■ **Document excerpt**

YAFTS - Yet Another Fast Testing Scheme

bob · Post by **bob** » Mon Apr 20, 2009 11:57 pm

MattieShoes wrote:That's kind of what I was getting at. They went through a lot of work to make their eval tuning work, and the paper details some of the pitfalls, like culling positions where the chosen move is wildly different in score than the "best" move, and how deeper searches yield better results. The functions they were using to measure quality of eval could be used to rank quality of different engines just as easily.

They also point out that the tuning helped but the most "tuned" versions underperformed. I'm guessing the eval was getting the right answers for the wrong reasons then, so even with care, you're likely to get outliers, where their strength is not well represented by their score.

The problem with almost all test positions is that they require both an evaluation-specific thing, and a tree search. You want the former to be critical, and the latter to be irrelevant for this kind of testing. Pushing a pawn to "cement" a black pawn on a weak square is something an evaluation could find on its own. Or if it is not as clever, it could depend on a short tree search to see that the pawn is sorta-weak, and if the opponent can push it and trade it quickly the weakness goes away, while of we play to prevent its movement, the weakness stays.

If you want to tune your evaluation, you need to tune against positions where the evaluation is known and no search is required. Then you can _really_ tune your eval to adjust the score to match what is known to be correct. But test positions rarely do that, they require search and evaluation together, and often search can compensate for mis-evaluations, and evaluation tuning is irrelevant in such positions.

I gave up on this type of testing years ago. Even playing fast games can be very misleading about a change. You can make a program very aggressive with passed pawn pushes and a shallow-searching opponent will get into trouble. And the aggressive pawn pushing looks good. But in longer games, all it does is advance the pawn where it is easier to capture, and it can look much worse...

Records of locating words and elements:
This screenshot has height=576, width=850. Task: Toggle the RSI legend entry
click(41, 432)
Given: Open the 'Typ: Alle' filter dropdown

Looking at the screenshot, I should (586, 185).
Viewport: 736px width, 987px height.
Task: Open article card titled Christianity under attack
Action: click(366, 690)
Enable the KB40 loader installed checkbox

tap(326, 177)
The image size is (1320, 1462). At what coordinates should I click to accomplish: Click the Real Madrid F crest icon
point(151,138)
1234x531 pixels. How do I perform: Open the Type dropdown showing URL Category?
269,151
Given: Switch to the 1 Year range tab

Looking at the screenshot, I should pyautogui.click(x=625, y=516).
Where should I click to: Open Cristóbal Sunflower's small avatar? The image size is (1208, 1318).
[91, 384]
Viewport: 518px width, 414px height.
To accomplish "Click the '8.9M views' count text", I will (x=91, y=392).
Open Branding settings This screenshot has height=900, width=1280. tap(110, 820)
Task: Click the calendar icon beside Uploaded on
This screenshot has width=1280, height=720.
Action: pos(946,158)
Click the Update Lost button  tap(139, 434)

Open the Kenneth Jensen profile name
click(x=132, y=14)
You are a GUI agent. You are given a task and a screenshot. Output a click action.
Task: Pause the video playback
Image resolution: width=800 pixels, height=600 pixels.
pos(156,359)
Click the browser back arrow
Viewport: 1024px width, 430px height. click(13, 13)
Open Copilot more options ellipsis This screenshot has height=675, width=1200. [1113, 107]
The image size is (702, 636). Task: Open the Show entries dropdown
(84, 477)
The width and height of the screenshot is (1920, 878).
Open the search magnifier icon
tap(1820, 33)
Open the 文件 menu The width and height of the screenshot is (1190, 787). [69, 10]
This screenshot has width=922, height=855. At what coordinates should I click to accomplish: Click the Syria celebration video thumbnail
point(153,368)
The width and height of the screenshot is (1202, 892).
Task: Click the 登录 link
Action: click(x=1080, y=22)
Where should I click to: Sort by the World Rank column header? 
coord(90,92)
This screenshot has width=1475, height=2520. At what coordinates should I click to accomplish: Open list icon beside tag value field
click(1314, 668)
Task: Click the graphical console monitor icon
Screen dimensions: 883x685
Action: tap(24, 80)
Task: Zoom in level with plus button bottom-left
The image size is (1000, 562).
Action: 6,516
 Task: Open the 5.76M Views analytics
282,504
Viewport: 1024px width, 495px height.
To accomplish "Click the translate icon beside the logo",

■ **Problem set**
A) In the forum post about chess engine testing, what kind of positions does the writer say an evaluation must be tuned against?
B) Carry on the forum post about chess engine testing, picking up after its final sentence.

■ **Responses**
A) Positions where the evaluation is known and no search is required.

B)
That's why I test with fast games, and verify with slow games. And occasionally even retest with slow games when fast games look bad, just to be sure than a change that looks good intuitively but shows up as bad in fast games, is also bad in longer games as well.

bob · Post by **bob** » Mon Apr 20, 2009 11:59 pm

Uri Blass wrote:
diep wrote:
Uri Blass wrote:Here is an interesting variant of the test.

Use exactly the same positions but give rybka3 to search 1 hours on every position(it will take 4830/24 days of computer time).

Decide that the the programs need to find not the game's move but rybka's move.
I guess that the test may be good to predict rating of chess programs when you ignore rybka.

I also suspect that
optimizing the evaluation to find after one second as much as possible of what rybka can find in one hour may cause improvement in chess programs including improvement in rybka(4830 positions may be too small as Don suggest in one of his posts in this thread).

Uri
Problem of your test method is that you favour engines with little chessknowledge over engines with a lot of chessknowledge. Marc is doing it a lot better there.

Rybka as an engine is good in avoiding mistakes, that is not the same as finding the superior positional move that distinguishes 2600 rated corr players from 2400 guys who just take over what their TFT shows.

You should give Marc credit that he managed to have found yet another method to prove that chessknowledge works.
I disagree

I have iccf rating of more than 2600 and I rely mainly on chess engines(of course I used average time of more than one hour per move).
most of my moves that helped me to get iccf rating above 2600 were result of long analysis of chess engines and it was before rybka.

I do not believe in the theory that rybka is only good in avoiding mistakes and I believe that rybka is simply good in finding better positional moves
if you use it for a long time.

I have one example from analyzing some quiet theory position in the spanish defence with all the 32 pieces on the board when rybka changed her mind to the theory move after a long time.

Uri

I personally believe that the magic of Rybka is _not_ in the evaluation. It is in the search. This is both from watching it play many games, as well as considering the obfuscation dealing with nodes and depth. One would not need to obfuscate depth/nodes if the significant part is in evaluation... Rybka has simply found a way to either extend the right moves, or not reduce the right moves, so that its search is spending more effort where it is important...

MattieShoes · Post by **MattieShoes** » Tue Apr 21, 2009 2:47 am

I understand what you're saying and it makes perfect sense to me, but the deep thought paper seems to suggest otherwise...

We observed that deeper searches in the tuning code lead to better results, even though it could be argued that evaluations should be orthogonal to searching. Perhaps an explanation for this effect is that deeper searches lead to more differences in the positions that are being related because they are more moves apart. Therefore, the tuning process collects more information on how individual components of the evaluation relate to each other.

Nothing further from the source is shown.